◆ Assignment
Each line of data below is to be returned exactly, leaving out any picture.
---------- Material for this task
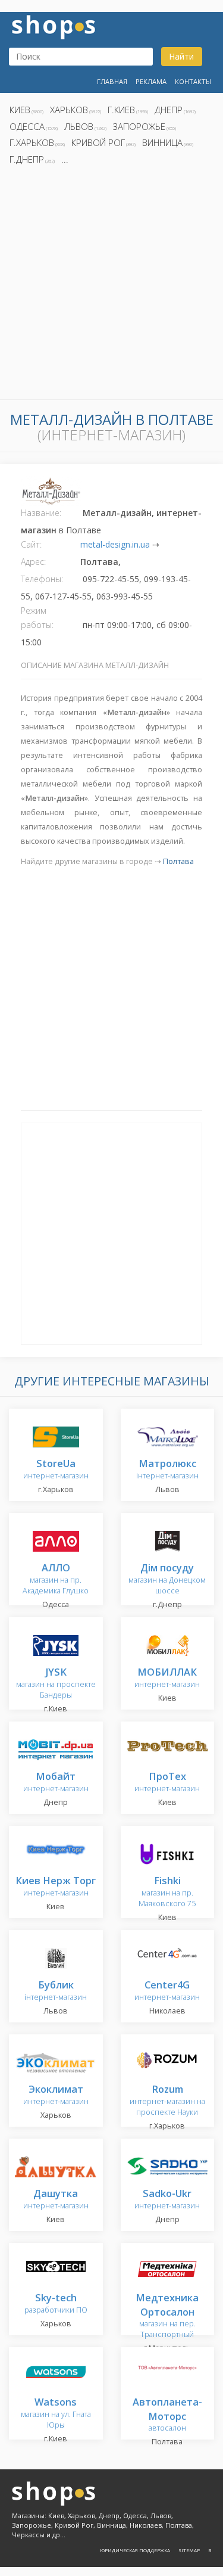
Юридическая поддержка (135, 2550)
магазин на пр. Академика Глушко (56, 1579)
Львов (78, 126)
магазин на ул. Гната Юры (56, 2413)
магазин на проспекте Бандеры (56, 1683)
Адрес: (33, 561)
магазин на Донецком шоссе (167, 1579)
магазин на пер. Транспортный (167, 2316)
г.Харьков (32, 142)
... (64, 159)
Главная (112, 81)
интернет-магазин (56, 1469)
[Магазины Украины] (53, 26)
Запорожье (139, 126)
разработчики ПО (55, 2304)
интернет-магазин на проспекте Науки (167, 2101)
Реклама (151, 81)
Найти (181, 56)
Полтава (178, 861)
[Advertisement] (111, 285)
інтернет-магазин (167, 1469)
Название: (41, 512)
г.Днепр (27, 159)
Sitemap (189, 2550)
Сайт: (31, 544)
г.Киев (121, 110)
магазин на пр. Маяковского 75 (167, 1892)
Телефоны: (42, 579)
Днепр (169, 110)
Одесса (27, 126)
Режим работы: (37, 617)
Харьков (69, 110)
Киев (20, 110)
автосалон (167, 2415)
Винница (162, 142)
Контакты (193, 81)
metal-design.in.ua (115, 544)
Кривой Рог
--------------------
◆ Output of the task
Юридическая поддержка (135, 2550)
магазин на пр. Академика Глушко (56, 1579)
Львов (78, 126)
магазин на ул. Гната Юры (56, 2413)
магазин на проспекте Бандеры (56, 1683)
Адрес: (33, 561)
магазин на Донецком шоссе (167, 1579)
магазин на пер. Транспортный (167, 2316)
г.Харьков (32, 142)
... (64, 159)
Главная (112, 81)
интернет-магазин (56, 1469)
[Магазины Украины] (53, 26)
Запорожье (139, 126)
разработчики ПО (55, 2304)
интернет-магазин на проспекте Науки (167, 2101)
Реклама (151, 81)
Найти (181, 56)
Полтава (178, 861)
[Advertisement] (111, 285)
інтернет-магазин (167, 1469)
Название: (41, 512)
г.Днепр (27, 159)
Sitemap (189, 2550)
Сайт: (31, 544)
г.Киев (121, 110)
магазин на пр. Маяковского 75 (167, 1892)
Телефоны: (42, 579)
Днепр (169, 110)
Одесса (27, 126)
Режим работы: (37, 617)
Харьков (69, 110)
Киев (20, 110)
автосалон (167, 2415)
Винница (162, 142)
Контакты (193, 81)
metal-design.in.ua (115, 544)
Кривой Рог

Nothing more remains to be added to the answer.